There is a kind of FS life-cycle and I fell into it for awhile.  When we are around forty-five, we complain about the lack of recognition and start bragging that we will be out the door the minute we become eligible for retirement, presumably earning the big bucks in the private sector. When we turn forty-nine, we go silent.  We stop talking about retirement in general and start to count the years until our time in the FS runs out.  A couple years later, we start complaining again, but this time it is decry the injustice that a “good worker like me” may be forced out while “I still have so much to contribute.” 

My question is about how much I still have to contribute.   As I wrote a few days ago, I am concerned that some of the new media is passing me by.  A lot of my skills have become obsolete.    Of course, I can learn new ones, but is it really a good deal to taxpayers for somebody like me to retrain to learn something that a lower-paid newer employee can just do out of habits learned as a child growing up with computers?  

It is always a dilemma to weigh experience and judgment against raw talent and brain-power.    Experience improves judgment, but only within a range of similar situations.  In times of rapid or discontinuous change, experience with former systems may be as much as an impediment as an advantage.   Old generals know how to fight the old wars.  They always are in danger of being overtaken by a revolution in military affairs.  The tank means changed tactics. The same goes for all walks of life, if somewhat less dramatically. That is why you have to clear out experience sometimes and let younger people in.  The experience of the past hangs on their necks less heavily or not at all.   Our up-or-out system is supposed to guard against this sort of complacency, but eventually you get to the end of the trail and maybe you get to the end of your own trail before they vote you off the island.

This is not a problem limited to the FS. In fact, we are relatively better off than many others precisely because of our up-or-out system.  The economic downturn has changed the equations.   All over the country people are delaying retirement. This is good in that it saves money on pensions and keeps people productive.   But it also clogs the arteries of an organization.   You need people leaving at the top in order to give people on other rungs of the ladder the opportunity to climb.

IMO, older people should keep working as long as they want to and as long as they can.  In fact, given the upcoming Social Security and entitlement crisis many will have to do just that, like it or not,  but maybe not in the same jobs or even the same professions.  You get stale after a while, as the pathways your good ideas and sound practices have blazed become ruts and craters that limit options for yourself and others. 

My baby boom generation is the biggest, healthiest and best educated cohort of soon-to-be senior citizens in the history of the world.  We see old people running marathons, discovering new things and opening new businesses.   We still have a lot to contribute and a duty not to sponge off the smaller generations that follow us.  I think we will see an amazing flowering of entrepreneurship among older people.    The Internet will greatly facilitate this trend.  

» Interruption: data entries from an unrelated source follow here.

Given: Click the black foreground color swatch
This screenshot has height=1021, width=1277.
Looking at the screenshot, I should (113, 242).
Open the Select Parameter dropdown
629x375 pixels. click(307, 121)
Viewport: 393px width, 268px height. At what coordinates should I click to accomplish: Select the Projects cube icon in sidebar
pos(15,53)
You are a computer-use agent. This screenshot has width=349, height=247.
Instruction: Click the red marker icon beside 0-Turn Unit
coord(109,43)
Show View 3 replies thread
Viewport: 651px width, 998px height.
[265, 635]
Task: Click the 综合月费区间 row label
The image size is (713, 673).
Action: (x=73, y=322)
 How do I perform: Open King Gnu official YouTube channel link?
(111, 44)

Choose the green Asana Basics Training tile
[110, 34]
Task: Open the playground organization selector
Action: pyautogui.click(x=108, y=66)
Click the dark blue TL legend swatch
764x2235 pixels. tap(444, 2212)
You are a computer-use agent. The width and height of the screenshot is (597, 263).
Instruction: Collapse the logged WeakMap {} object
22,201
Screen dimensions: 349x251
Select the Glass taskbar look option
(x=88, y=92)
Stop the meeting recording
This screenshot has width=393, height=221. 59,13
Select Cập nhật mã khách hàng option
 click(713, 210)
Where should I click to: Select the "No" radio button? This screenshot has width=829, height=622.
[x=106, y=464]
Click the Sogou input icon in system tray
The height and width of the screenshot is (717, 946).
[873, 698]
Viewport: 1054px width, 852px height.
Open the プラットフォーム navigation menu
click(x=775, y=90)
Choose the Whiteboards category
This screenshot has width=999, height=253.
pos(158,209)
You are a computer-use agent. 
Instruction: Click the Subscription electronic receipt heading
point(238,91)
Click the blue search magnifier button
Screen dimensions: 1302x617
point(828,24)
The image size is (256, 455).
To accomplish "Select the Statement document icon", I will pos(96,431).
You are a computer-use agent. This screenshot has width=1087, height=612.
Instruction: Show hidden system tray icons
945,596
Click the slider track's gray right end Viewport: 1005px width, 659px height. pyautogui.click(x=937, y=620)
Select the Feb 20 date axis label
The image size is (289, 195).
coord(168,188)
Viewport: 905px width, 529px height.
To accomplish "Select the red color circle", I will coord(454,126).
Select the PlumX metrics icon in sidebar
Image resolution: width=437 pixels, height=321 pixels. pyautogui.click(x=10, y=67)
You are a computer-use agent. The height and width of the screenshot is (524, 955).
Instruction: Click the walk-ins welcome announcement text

But maybe we need to be bumped out of our ruts. Our experience is valuable to the extent that it does something valuable.   It is a tool and like any tool, it must be used. It does not entitle us to anything, any more than the ownership of a hammer entitles you to pound.

I don’t know where I am going with this.   It is the time again for me to look for a new assignment and so the thoughts like this are clogging my brain. I have options where I can use my experience in new ways.  But I am not sure what to do.   Should I go down a path where I can use the skills I have developed, where I am reasonably sure of success, or try to cut a new one?